As a keen consumer of history books, both fiction and non, I’ve bought a few of Holland’s works now. On each occasion I’ve stood at the book shop till, hope having narrowly triumphed over experience.

They promise, and largely deliver, an insider’s guide to the received narrative of the ancient past, knitting together the stories with the author’s take on the psychology of the participants and using his expansive knowledge of the sources to bring dusty or dislocated accounts into a sharp, modern focus. Holland is a gifted historian and an adroit wielder of words.

However, there’s a chance you may find his style deeply annoying, or at the very least unhelpfully abstruse. I certainly do.

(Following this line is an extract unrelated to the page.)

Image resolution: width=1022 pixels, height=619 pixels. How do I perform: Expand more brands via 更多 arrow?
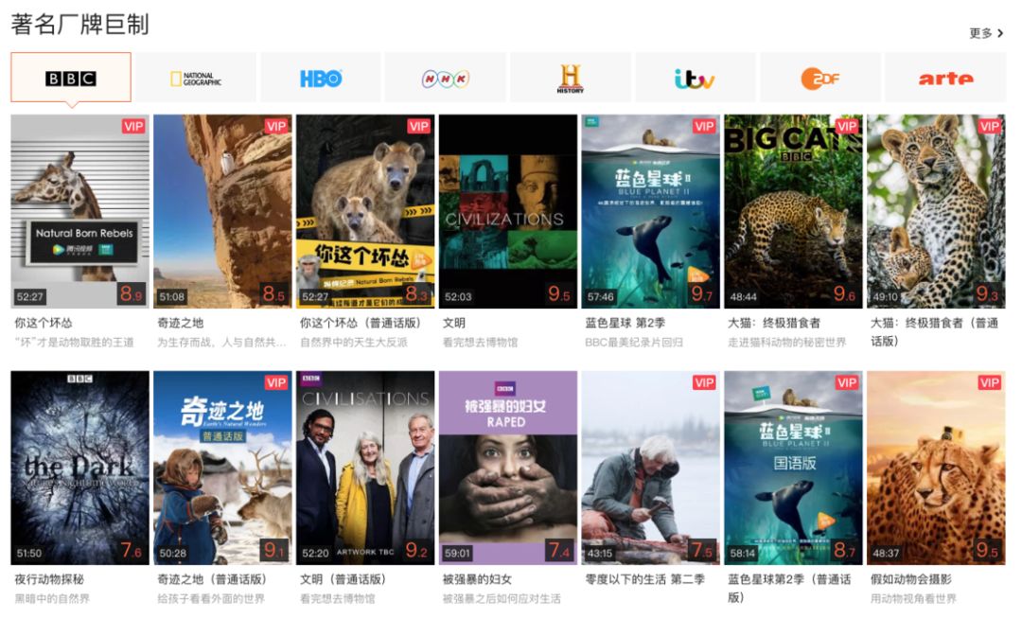[986, 33]
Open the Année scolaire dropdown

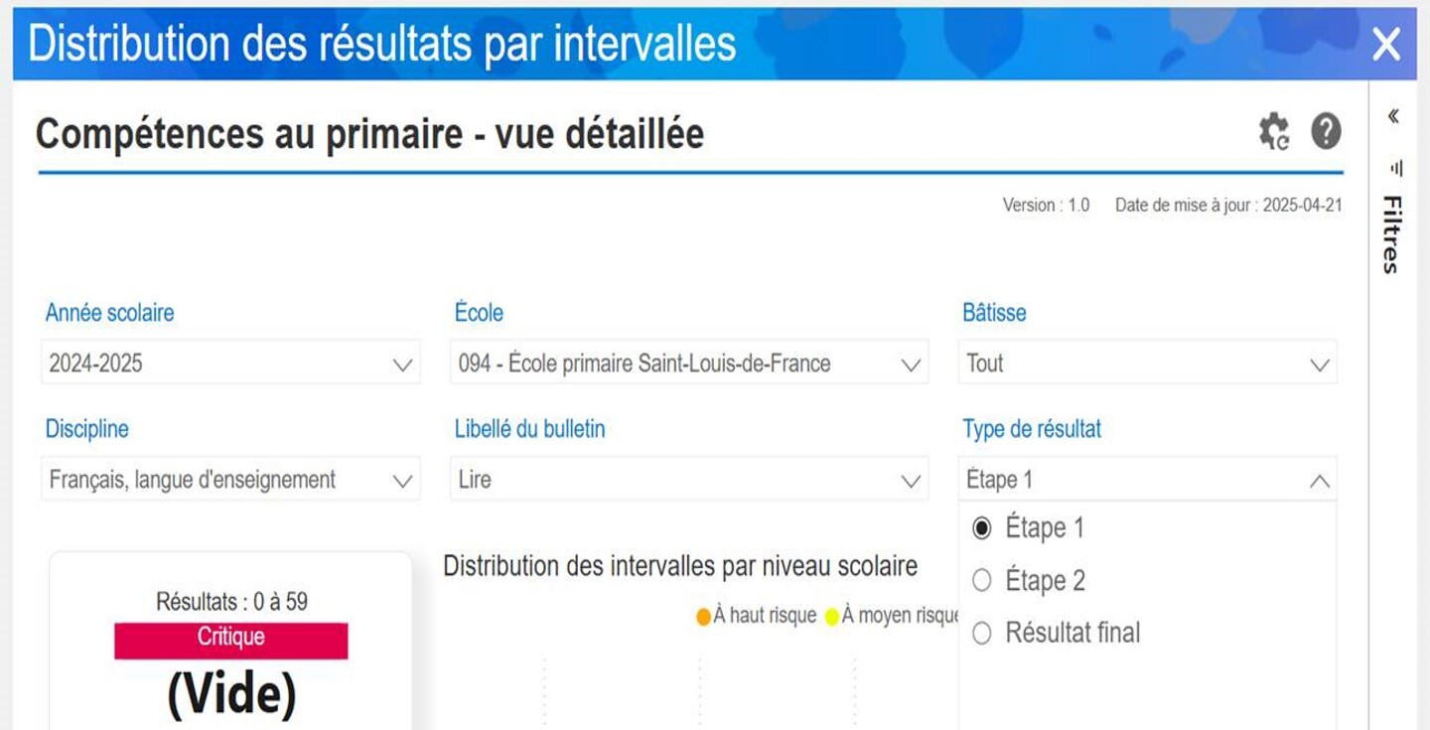point(230,364)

Almost every paragraph is linked inextricably to the last, meaning that if you’re the type of person who typically reads a couple of pages in bed each night, you’d better have a superb memory for the nuances of what you read 24 hours ago… or start the chapter again. What I mean is that you can’t just start reading where you left off – you need to trace back the ideas and references being made, often quite a long way. Seriously, there can be pages and pages of inter-related prose which cannot be deciphered easily without finding the beginning. I swear I read the same three page section on some dastardly palace plot in Caligula’s reign five or six times before I could divine what was going on.

Secondly, there is an assumption that the reader has a fair bit of knowledge of classical Rome – the main stories and characters – to the extent to which Holland feels able (freed?) to ignore some of the obvious plot points in all but inference. Some readers will be baffled by what’s going on and will object to the absence of the standard stories, but others will relish the opportunity to explore beyond the well-trodden paths.

If you can devote solid hours of reading to this book, it will reward you in turn, but as a time-poor casual reader, I found it a somewhat alienating slog. Other opinions are available, clearly.